That evening, after a quick nap, I freshened up and walked from the city center, where I was staying, past McGill University and through its student ghetto to the Plateau District to have dinner at a restaurant that a well-traveled friend had recommended. I had a map but hardly glanced at it, and instead of taking the shortest, straightest path, I zigzagged down small streets and across wide boulevards with only a vague idea of which way to go. I wound up on Rue Roy, eastbound, and when I looked at my watch and saw it was not yet six, I realized that I had grossly overestimated the distance between my hotel and the restaurant, allowing myself nearly an hour for a walk that takes about twenty minutes. The Plateau neighborhood, with its tree-lined streets and stone and brick row houses and small mom-and-pop shops, looked and felt much like my own in Brooklyn—but with a lot more French spoken.

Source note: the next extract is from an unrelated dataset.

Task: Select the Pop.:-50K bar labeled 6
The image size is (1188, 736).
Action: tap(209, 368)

The still-bright evening summer sun lit up the bright red geraniums in the wooden window boxes lining the royal blue façade of a bar at the next corner. Regulars—you can always tell who they are—were smoking and talking out front, and they looked like my kind of regulars. A wooden sign adorned with a sinewy troll and the word
ELSE'S
hung above the door. I could hear Lou Reed playing from the speakers inside—“Perfect Day”—and I knew right away that I had found my Montreal bar, though I had never heard of Else's. Instead, I had been drawn to it, as if by a magnet.

The smokers and I acknowledged each other with a nod and I entered the bar. It's not an especially small room, but a cozy one nonetheless, with green walls and wooden tables, an abundance of well-tended plants, and a piano in the back. I took a seat at the end of the bar nearest the door and ordered a glass of wine.

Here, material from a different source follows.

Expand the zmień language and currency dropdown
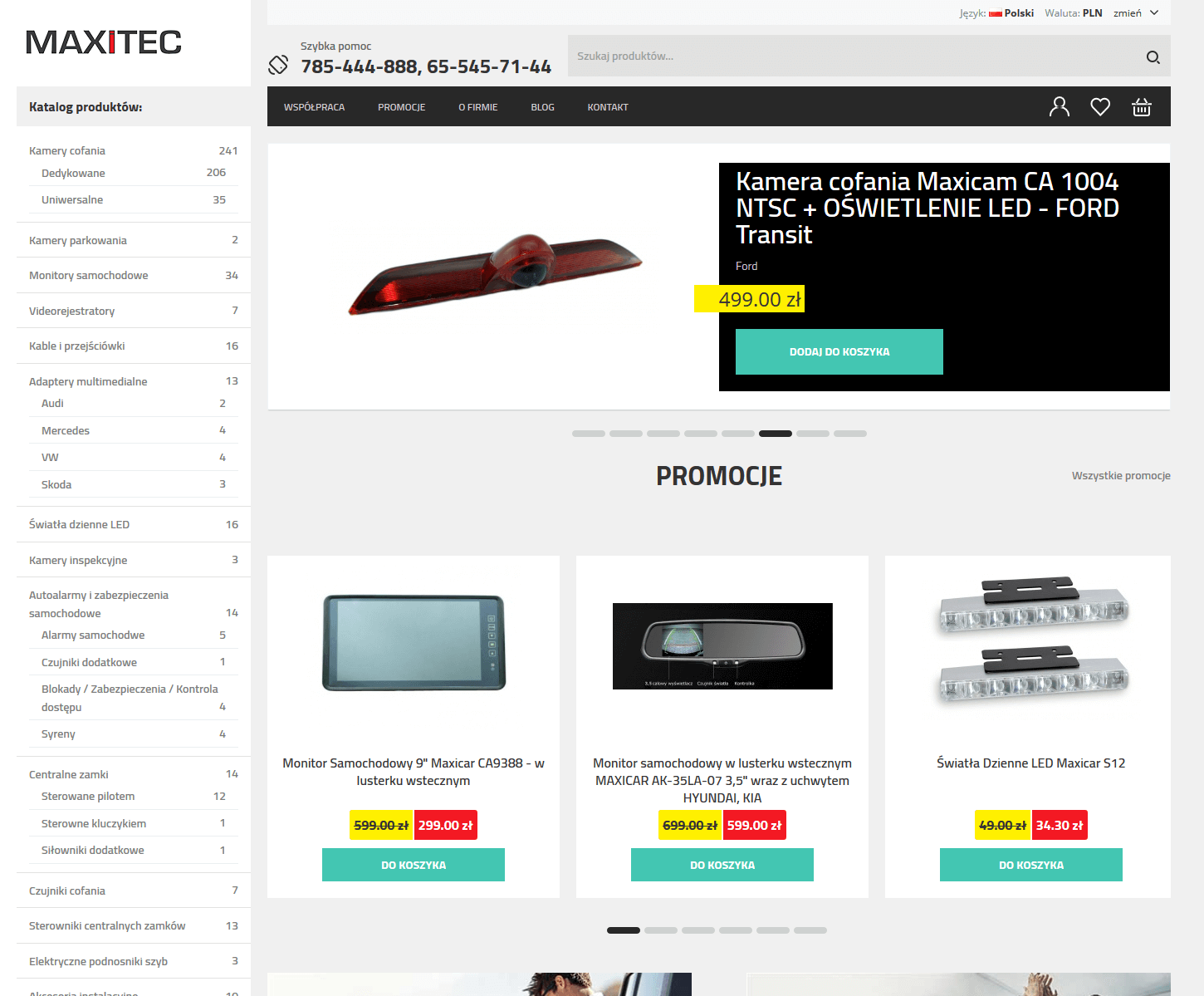This screenshot has width=1204, height=996. (x=1136, y=13)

“Where am I?” I asked a guy sitting to my left.

“You're at Else's,” he answered, as if to say,
Where else could you possibly be?

“I know that! I saw the sign over the door. I mean, where? What are the cross streets?”

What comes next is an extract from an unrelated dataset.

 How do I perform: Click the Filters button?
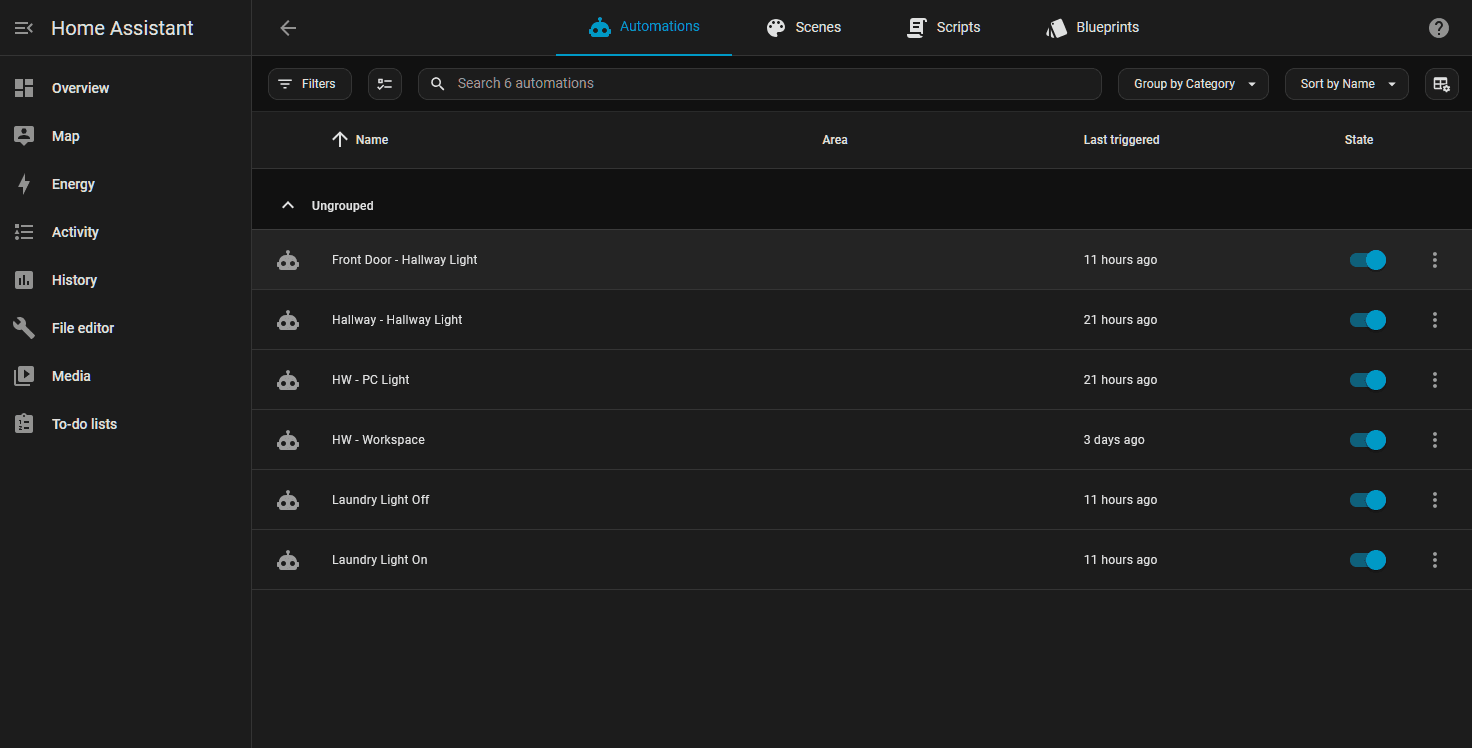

He pointed out the window to the street signs. I was at the corner of Roy and de Bullion. And then more questions came. Where was I from? What was I doing in Montreal? Did I like it? How did I find Else's?

I was from Brooklyn. I was in Montreal for an old friend's wedding. Yes, so far I liked Montreal very much.

And Else's, well, I just stumbled upon it. And I felt so lucky that I had.

Most of the conversation at Else's was in English, though French phrases wove in and out, and occasionally French overtook English and then was overtaken in turn, the two languages mingling easily and naturally. The bartender, a no-nonsense dark-haired beauty, was a filmmaker who had studied world religions at university. I had another glass of wine. More people came in. I mentioned to my new friends where I was going for dinner, and they nodded approvingly and recommended favorite dishes. One more glass. More than two hours after I had chanced upon this perfect place, I finally made it to the restaurant, where I took their suggestions.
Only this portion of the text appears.